* [TASK OBJECTIVE] Duplicate the lines running from the line with "Task: Open info" to the line with "At what coordinates should I click to accomplish: Select", both included.

* [EXERCISE MATERIAL]
- - -

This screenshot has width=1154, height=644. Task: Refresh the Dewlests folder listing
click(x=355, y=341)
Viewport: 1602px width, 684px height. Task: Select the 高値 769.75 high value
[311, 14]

- - -

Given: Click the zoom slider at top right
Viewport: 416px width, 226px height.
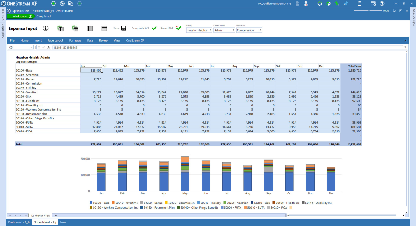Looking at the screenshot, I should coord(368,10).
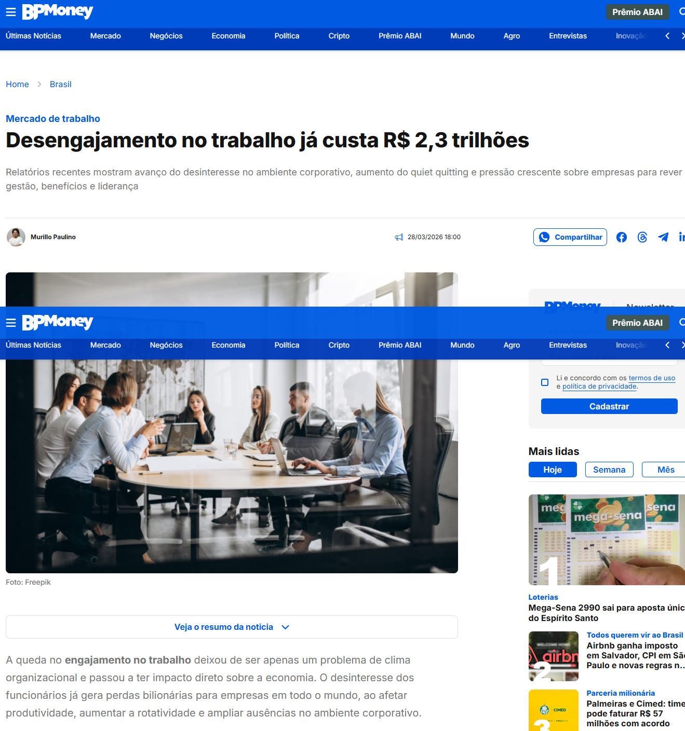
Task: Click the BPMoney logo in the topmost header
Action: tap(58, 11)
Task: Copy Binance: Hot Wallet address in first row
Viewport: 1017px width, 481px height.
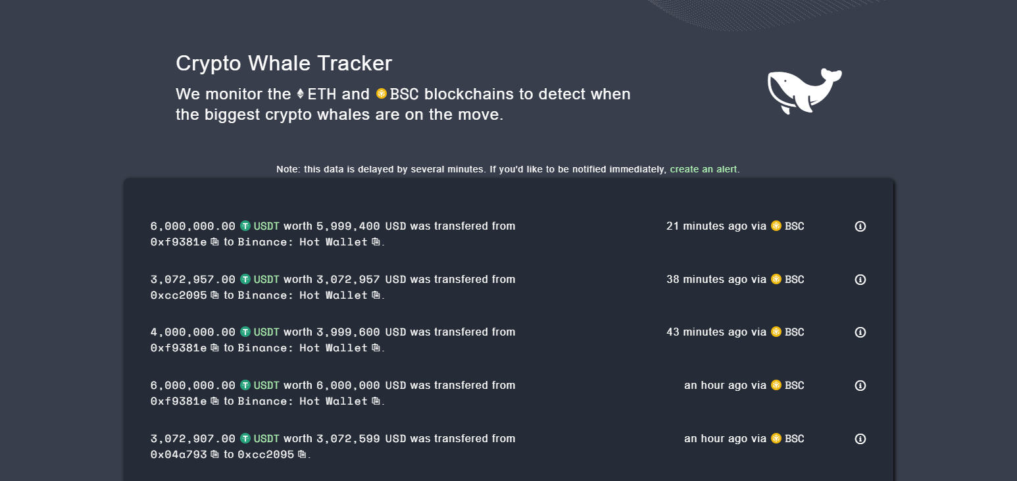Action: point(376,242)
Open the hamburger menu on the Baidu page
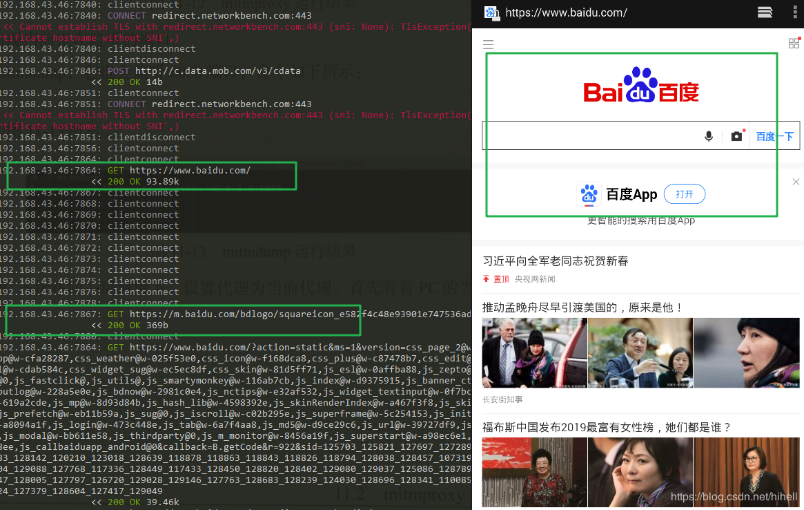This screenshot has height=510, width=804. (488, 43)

- - -

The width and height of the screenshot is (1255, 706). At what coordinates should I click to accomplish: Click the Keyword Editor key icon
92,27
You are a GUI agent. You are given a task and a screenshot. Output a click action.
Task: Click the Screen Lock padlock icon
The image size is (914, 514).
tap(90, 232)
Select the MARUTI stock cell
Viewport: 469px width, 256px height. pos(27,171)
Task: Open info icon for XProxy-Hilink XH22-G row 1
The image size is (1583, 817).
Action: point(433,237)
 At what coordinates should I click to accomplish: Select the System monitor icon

- - -

* [SOLUTION TO THIS PROBLEM]
Task: Open info icon for XProxy-Hilink XH22-G row 1
The image size is (1583, 817).
Action: point(433,237)
 At what coordinates should I click to accomplish: Select the System monitor icon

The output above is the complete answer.